Exercise:
Number of lines with "agent" in the data: give that figure by itself.

Data under study:
--------------------------------
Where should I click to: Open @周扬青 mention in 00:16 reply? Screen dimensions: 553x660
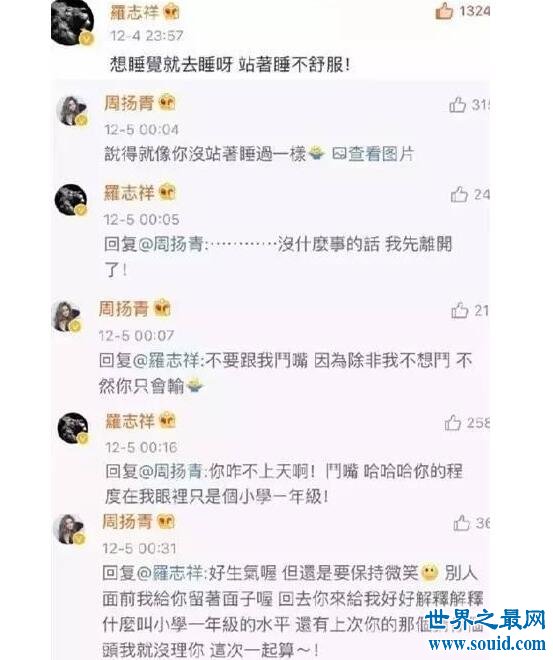click(x=171, y=471)
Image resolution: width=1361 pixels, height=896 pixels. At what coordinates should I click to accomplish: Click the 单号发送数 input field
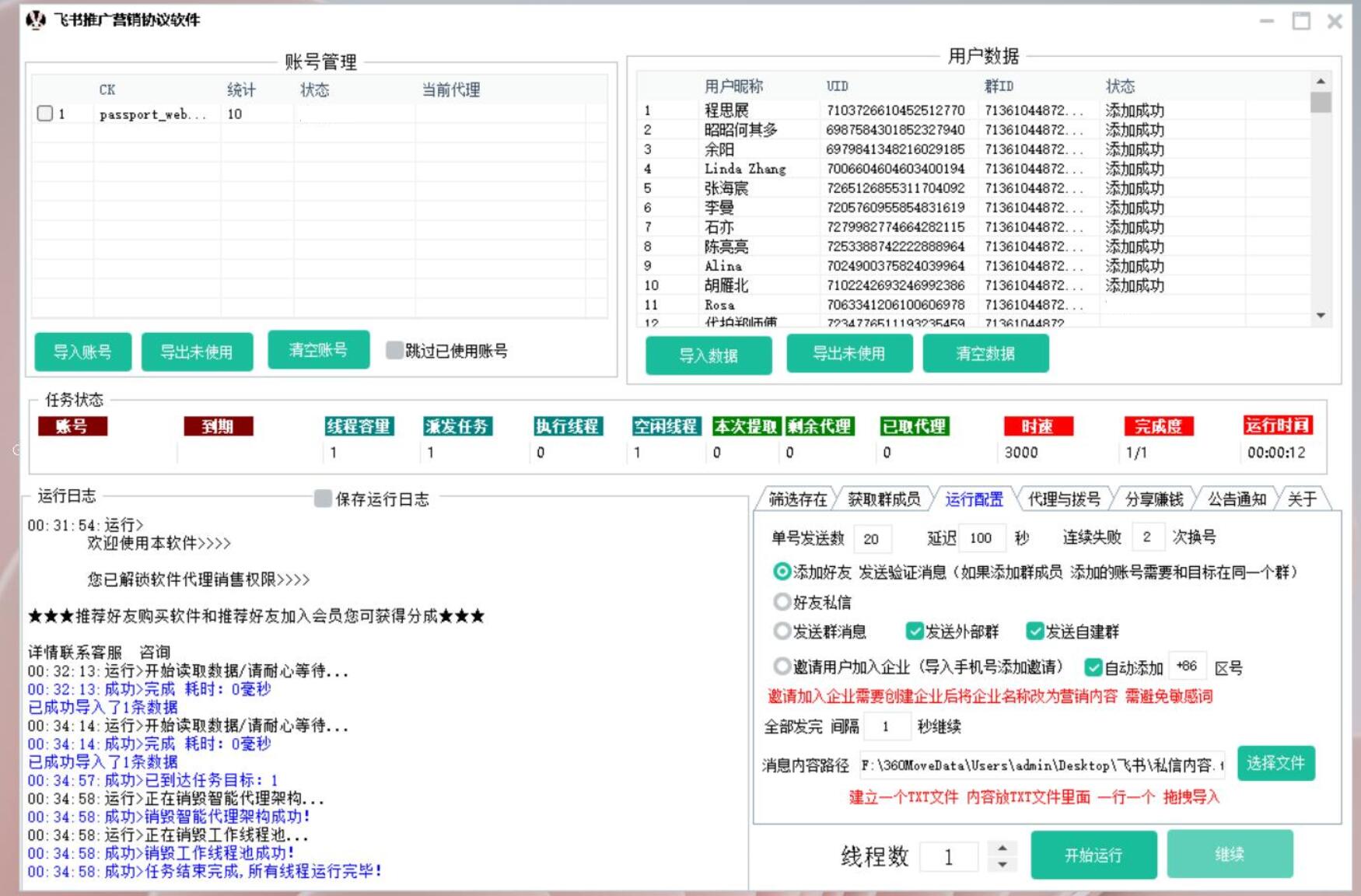(x=872, y=538)
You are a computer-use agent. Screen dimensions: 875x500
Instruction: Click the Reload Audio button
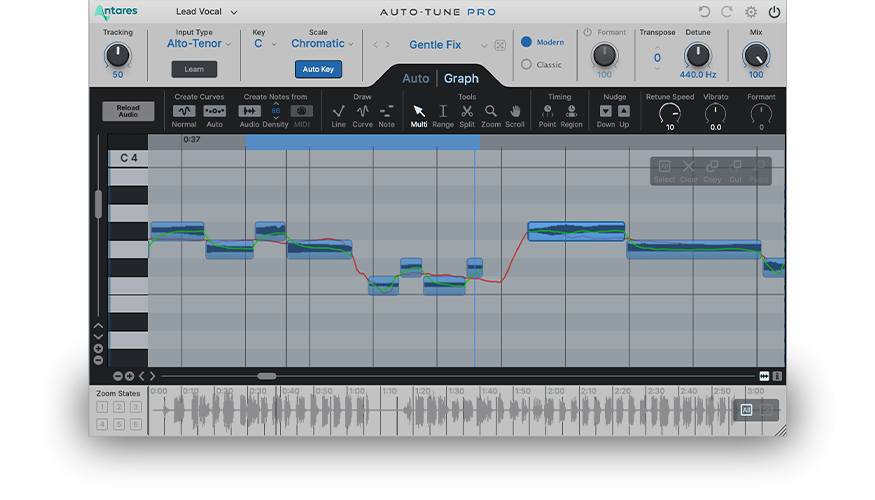click(x=128, y=112)
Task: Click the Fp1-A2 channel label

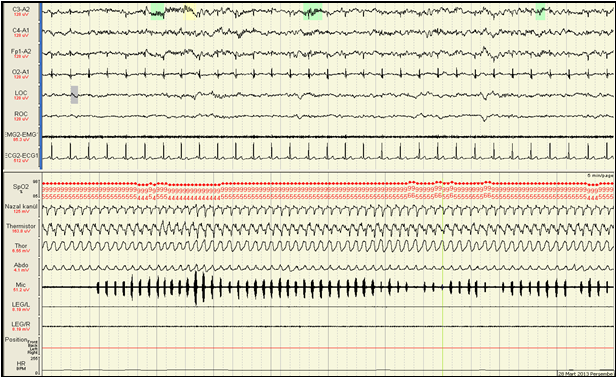Action: (21, 51)
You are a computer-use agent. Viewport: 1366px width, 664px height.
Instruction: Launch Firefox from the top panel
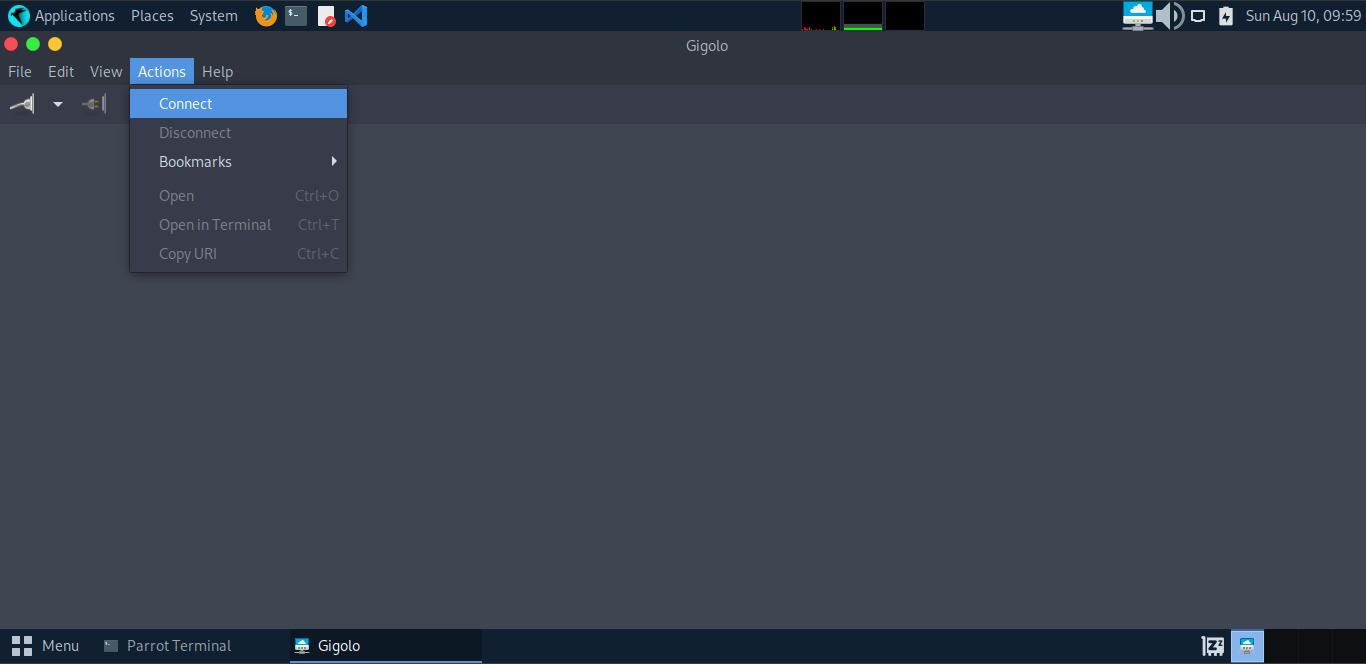265,16
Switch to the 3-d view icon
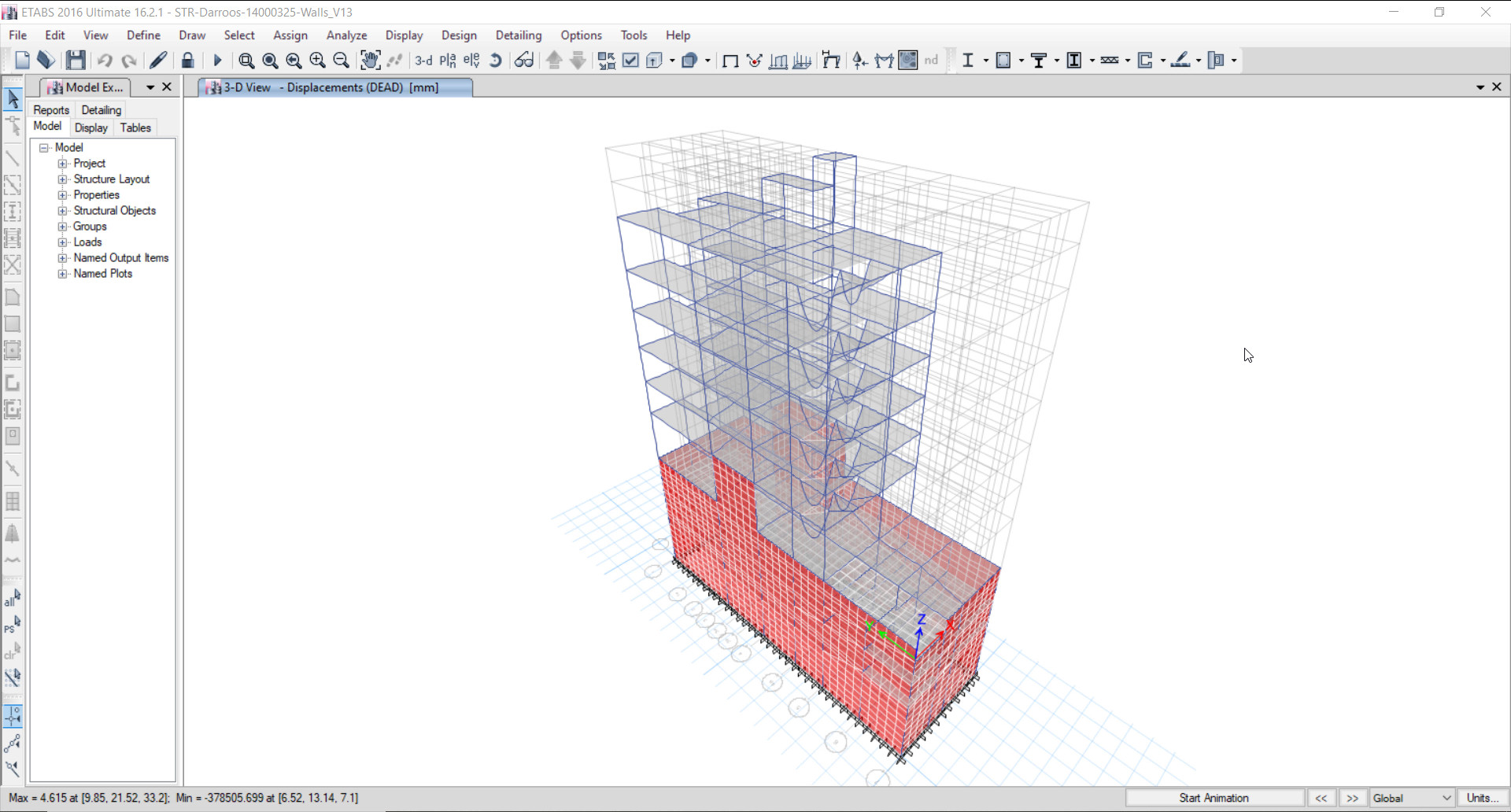The height and width of the screenshot is (812, 1511). [423, 61]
--------------------------------
Completed task:
2